◆ Problem ◆
Return the line containing "Click the Go Back button" together with every later line up to the end of the records, exactly and with no pictures; return nothing else.

◆ The data ◆
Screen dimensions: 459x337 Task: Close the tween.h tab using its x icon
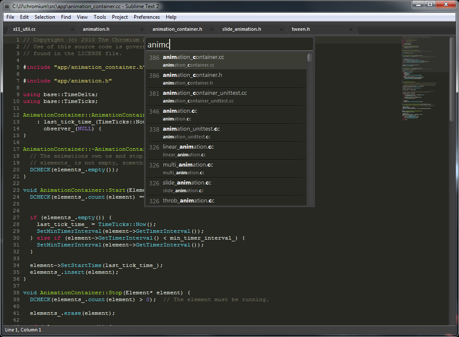(350, 30)
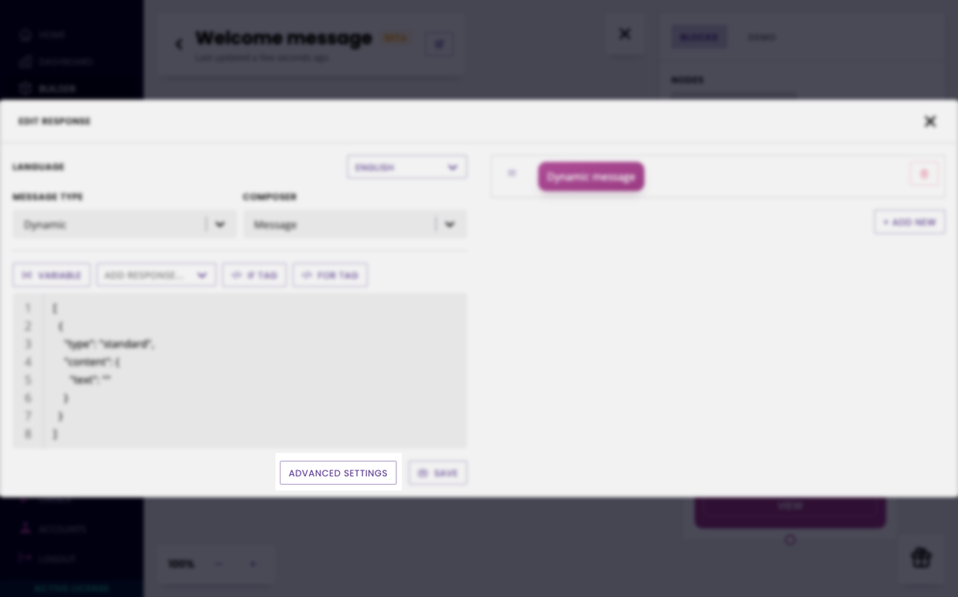Click edit icon next to Welcome message title
The image size is (958, 597).
pyautogui.click(x=440, y=44)
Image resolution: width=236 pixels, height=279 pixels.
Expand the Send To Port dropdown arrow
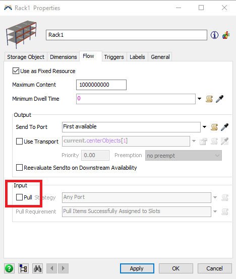click(204, 127)
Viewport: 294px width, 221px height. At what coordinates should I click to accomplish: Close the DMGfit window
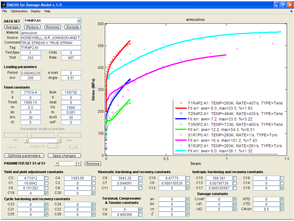coord(289,4)
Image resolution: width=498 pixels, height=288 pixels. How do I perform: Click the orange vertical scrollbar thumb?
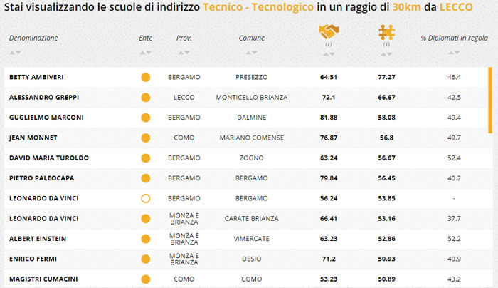click(x=490, y=101)

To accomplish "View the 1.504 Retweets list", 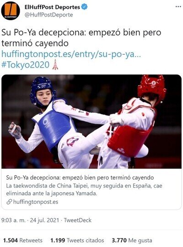I will (x=23, y=241).
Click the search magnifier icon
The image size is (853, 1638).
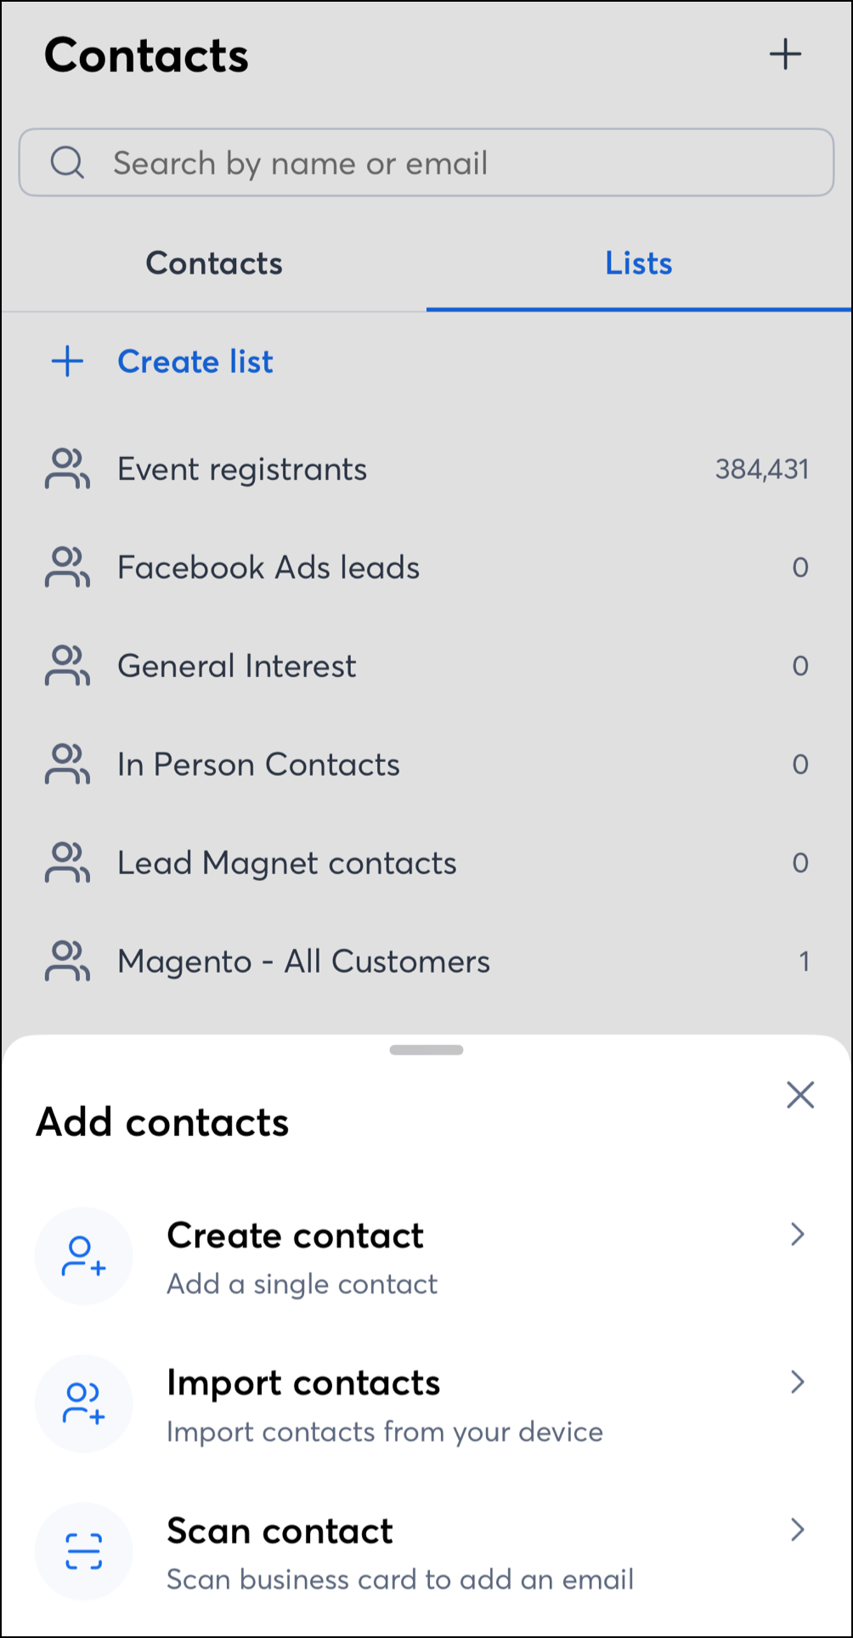point(67,162)
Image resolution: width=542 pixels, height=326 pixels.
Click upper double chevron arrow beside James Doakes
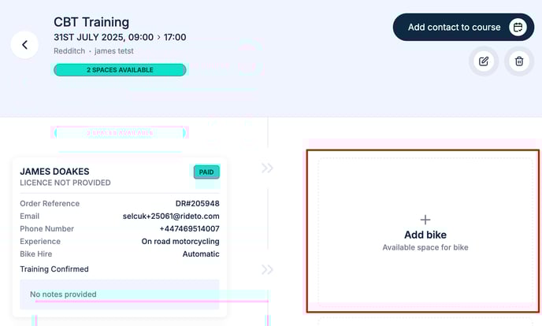click(267, 168)
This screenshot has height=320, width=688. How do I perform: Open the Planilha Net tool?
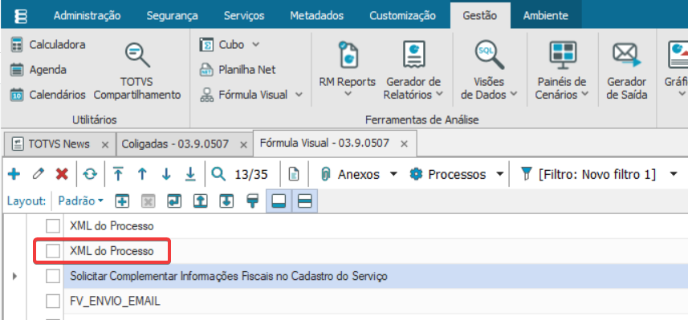click(x=238, y=70)
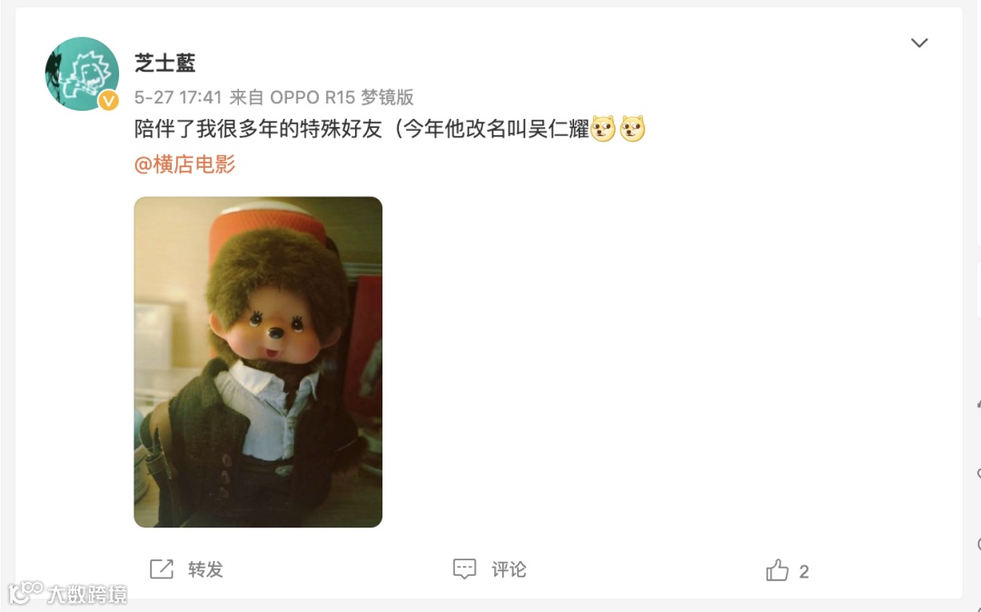Viewport: 981px width, 612px height.
Task: Click the 大数跨境 watermark text
Action: 87,594
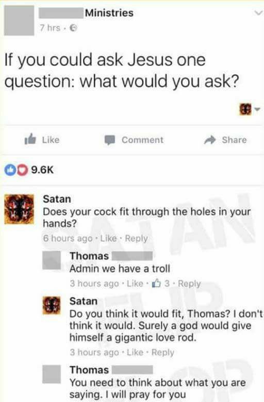Click the 9.6K reactions count

pyautogui.click(x=42, y=169)
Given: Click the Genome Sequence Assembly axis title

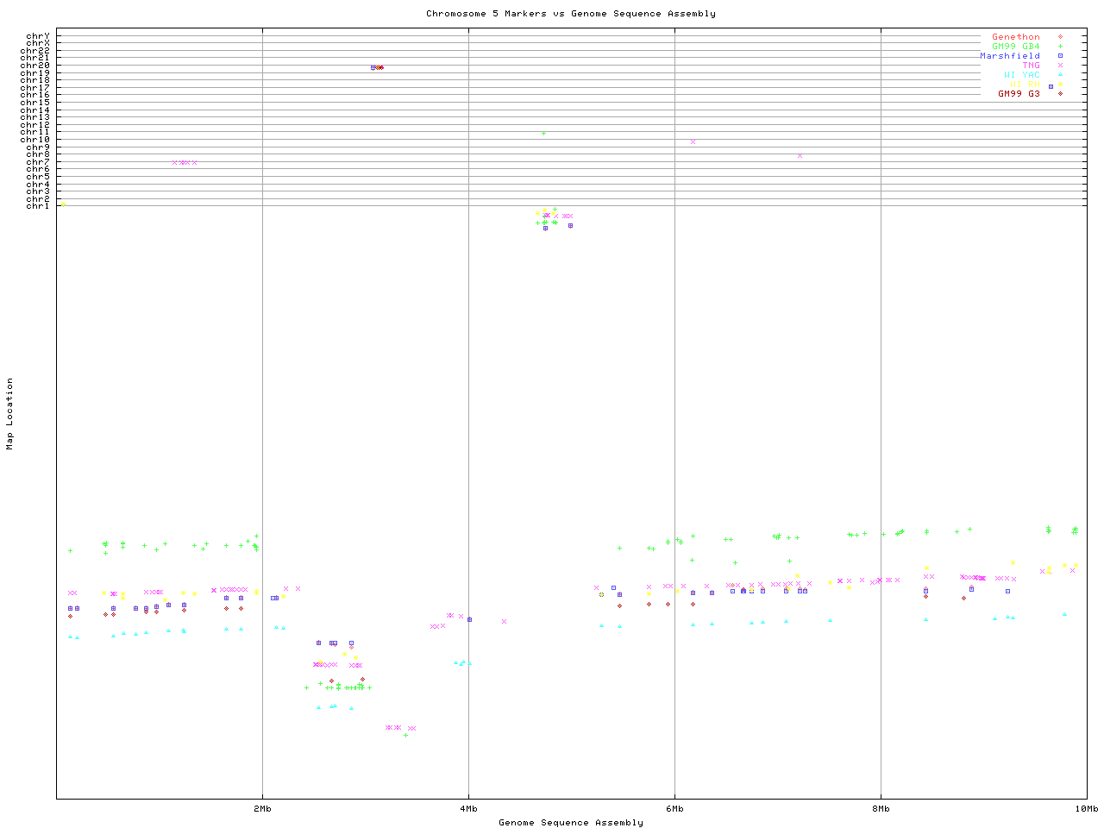Looking at the screenshot, I should pyautogui.click(x=570, y=823).
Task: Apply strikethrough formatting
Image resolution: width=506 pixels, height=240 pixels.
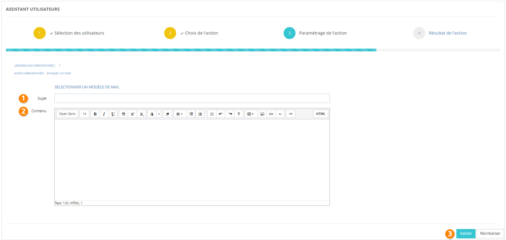Action: [x=123, y=114]
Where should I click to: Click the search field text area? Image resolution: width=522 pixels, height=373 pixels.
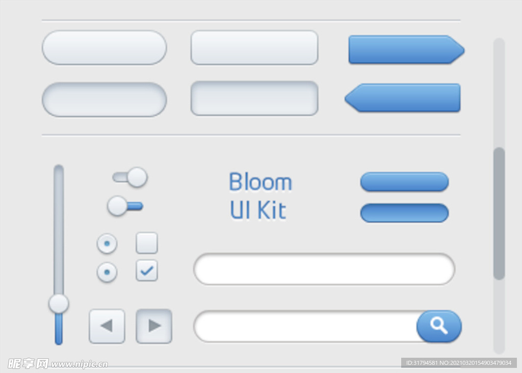pos(306,326)
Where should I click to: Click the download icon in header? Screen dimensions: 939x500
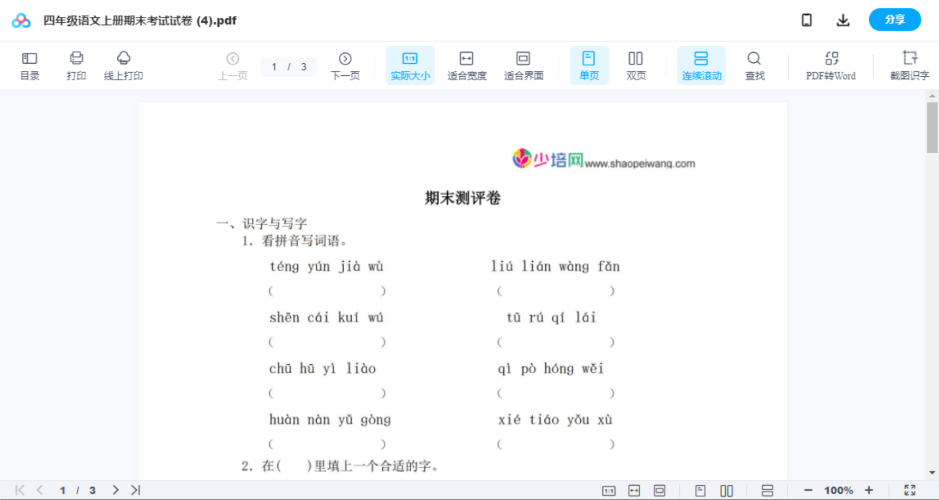[x=843, y=20]
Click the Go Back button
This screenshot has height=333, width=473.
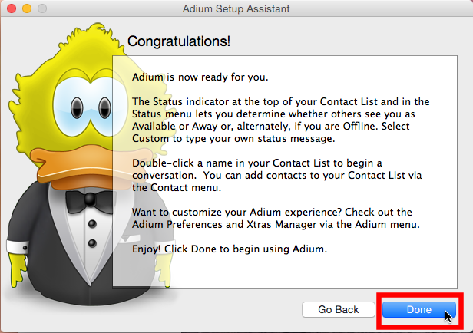[338, 309]
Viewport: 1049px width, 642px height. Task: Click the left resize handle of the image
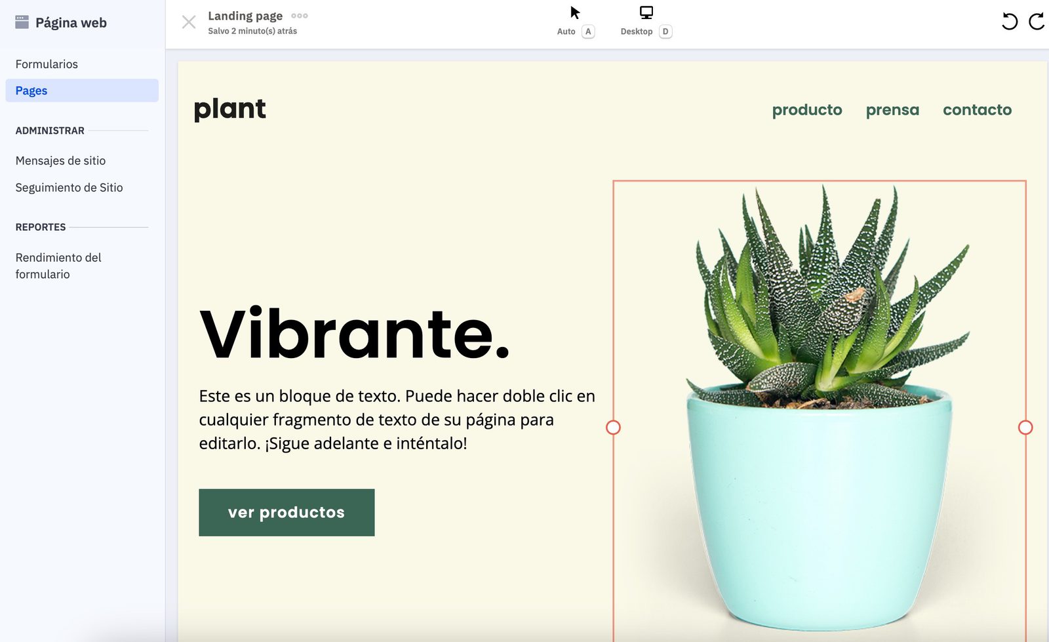tap(613, 428)
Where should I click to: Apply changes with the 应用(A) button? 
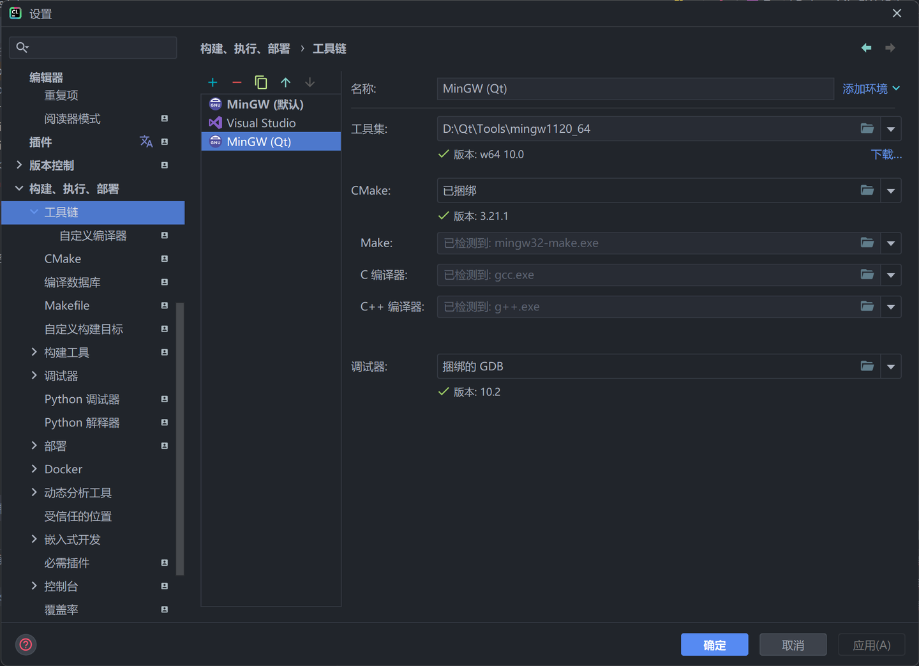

◆ Your solution ◆
Click the Go Back button
This screenshot has height=333, width=473.
[338, 309]
Viewport: 1049px width, 642px height. Task: Click the left resize handle of the image
tap(613, 428)
Where should I click to: Apply changes with the 应用(A) button? 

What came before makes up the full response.